Intelligence artificielle générative : les entreprises peuvent-elles dépasser une stratégie centrée sur la productivité ?

Diner Alliancy Connect du 27 septembre (cc : Alliancy)

Réunis devant la communauté Alliancy Connect, mercredi 27 septembre, plusieurs spécialistes de l’intelligence artificielle, des RH, de l’innovation et de la prospective, ont évoqué la nécessité pour les entreprises d’investir le sujet « IAG » tout prenant conscience des conséquences qu’auront certains de leurs choix. 
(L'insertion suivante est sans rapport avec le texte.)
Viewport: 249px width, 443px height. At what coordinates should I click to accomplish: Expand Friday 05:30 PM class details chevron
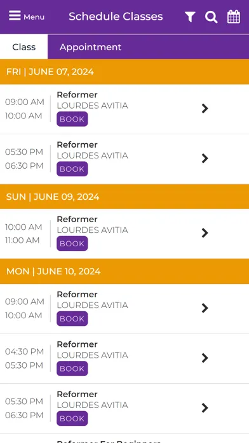(205, 158)

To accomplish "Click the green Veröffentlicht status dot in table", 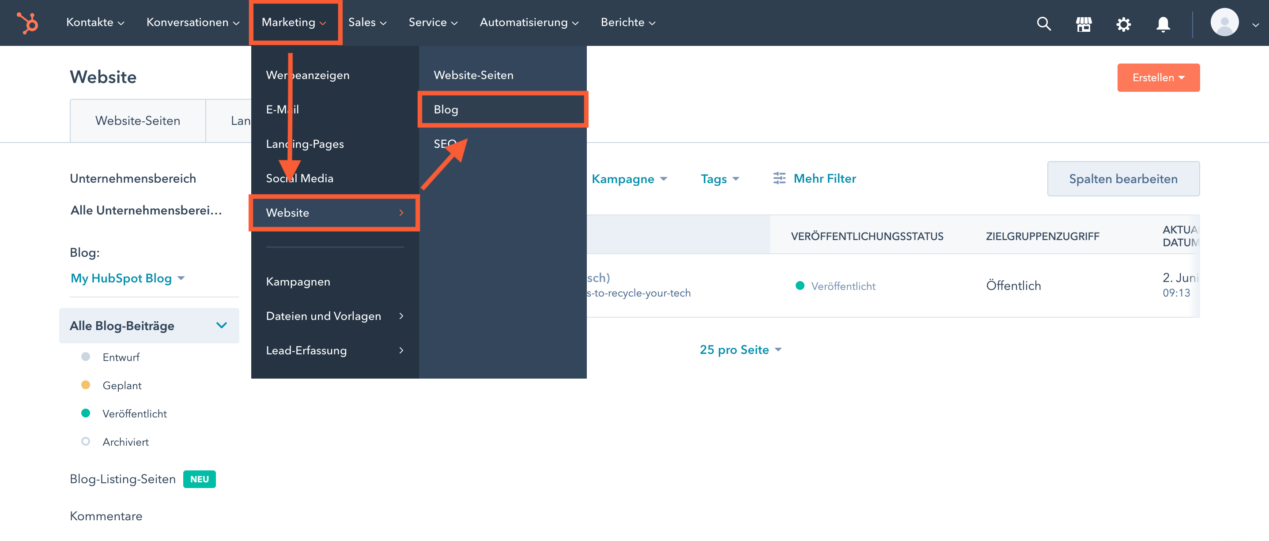I will 800,286.
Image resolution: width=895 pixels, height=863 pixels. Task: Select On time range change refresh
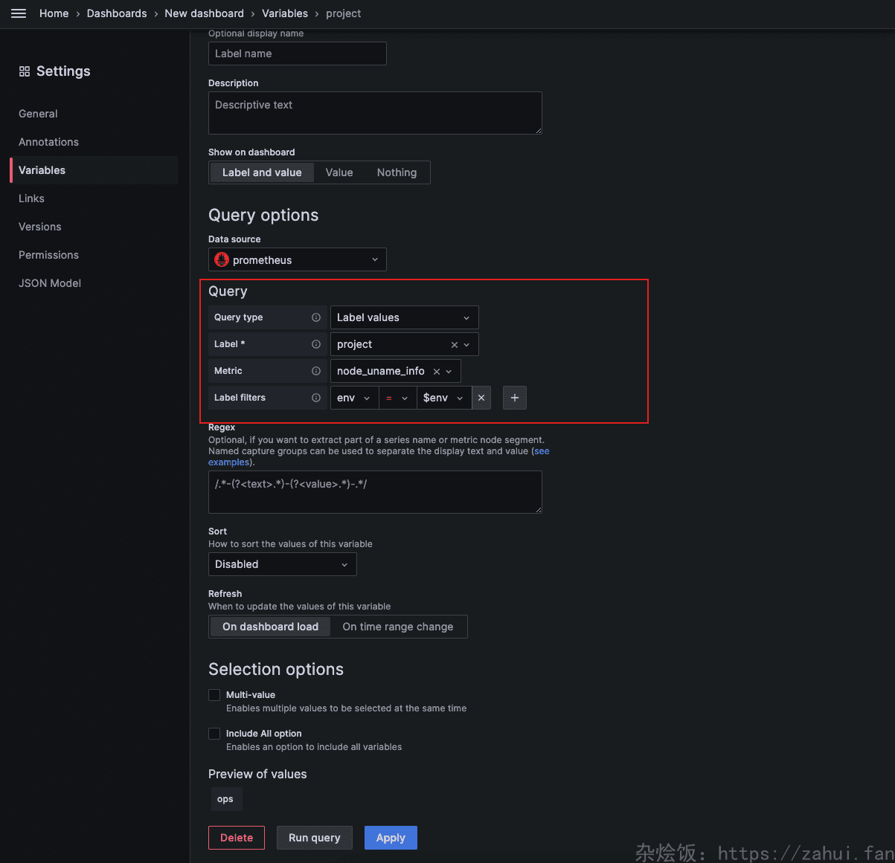(x=397, y=627)
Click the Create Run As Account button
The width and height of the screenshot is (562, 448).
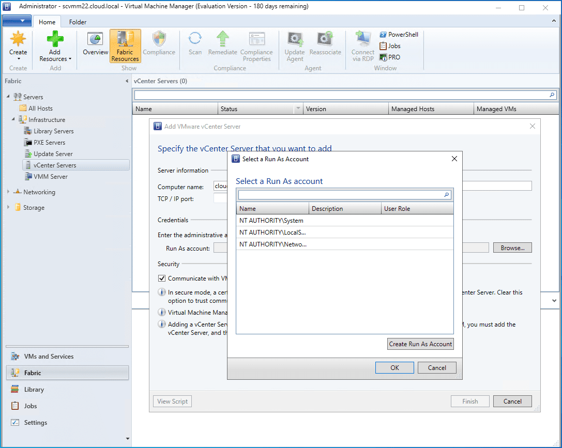coord(420,344)
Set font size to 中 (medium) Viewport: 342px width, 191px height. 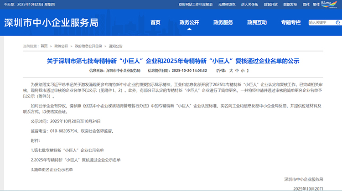point(237,71)
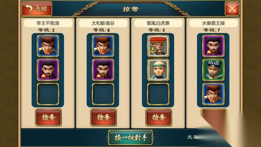
Task: Select purple-framed hero portrait in 帝王不敗源
Action: coord(48,70)
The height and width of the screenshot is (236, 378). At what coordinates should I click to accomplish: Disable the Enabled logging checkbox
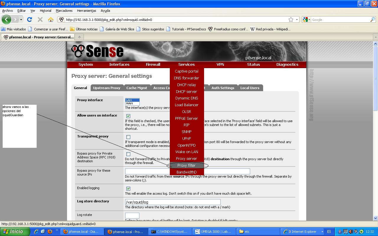[128, 189]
Qu’est-ce qui a changé entre la « vague IA » de 2017 et celle que nous vivons aujourd’hui avec l’intelligence artificielle générative (IAG) ? “Dorénavant, l’IAG arrive dans les entreprises par la poche des employés” observe Amélie Cordier, chercheuse et consultante en intelligence artificielle. Elle met en lumière un changement dans l’approche qu’ont les entreprises avec les solutions d’IA. “Avant, l’IA arrivait pour résoudre des problèmes identifiés”, souligne-t-elle. La bascule liée à la démocratisation des IA génératives auprès du grand public change la donne et rend essentiel de pouvoir tenir un discours clair vis-à-vis des équipes sur ce qui va être fait de ces technologies.
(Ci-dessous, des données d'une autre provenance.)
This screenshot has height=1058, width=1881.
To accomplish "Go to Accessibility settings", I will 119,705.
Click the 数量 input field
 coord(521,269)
Un buzz utile pour convaincre 

“Chez Vinci, on a cherché avant tout des problématiques liées à la productivité du groupe”, indique Bruno Daunay, AI lead au sein de Léonard, la plate-forme d’innovation et de prospective du groupe Vinci. “Une fois qu’on a montré que c’était rentable pour certaines entités, on s’est posé la question d’aller plus loin au niveau du groupe”. Cela faisait en fait plusieurs années que Bruno Daunay, chargé d’introduire en 2017 l’IA dans l’organisation, tentait de convaincre en interne de l’intérêt de certains cas d’usages. Le buzz actuel lui facilite la tâche : “La démocratisation de ces solutions m’a fait gagner du temps. Aujourd’hui, tous les employés sont convaincus de l’utilité des IAG parce qu’ils ont vu par eux-mêmes que ça marchait. Maintenant, mon problème est différent : je dois tuer certains projets parce que tout le monde en lance dans tous les sens”.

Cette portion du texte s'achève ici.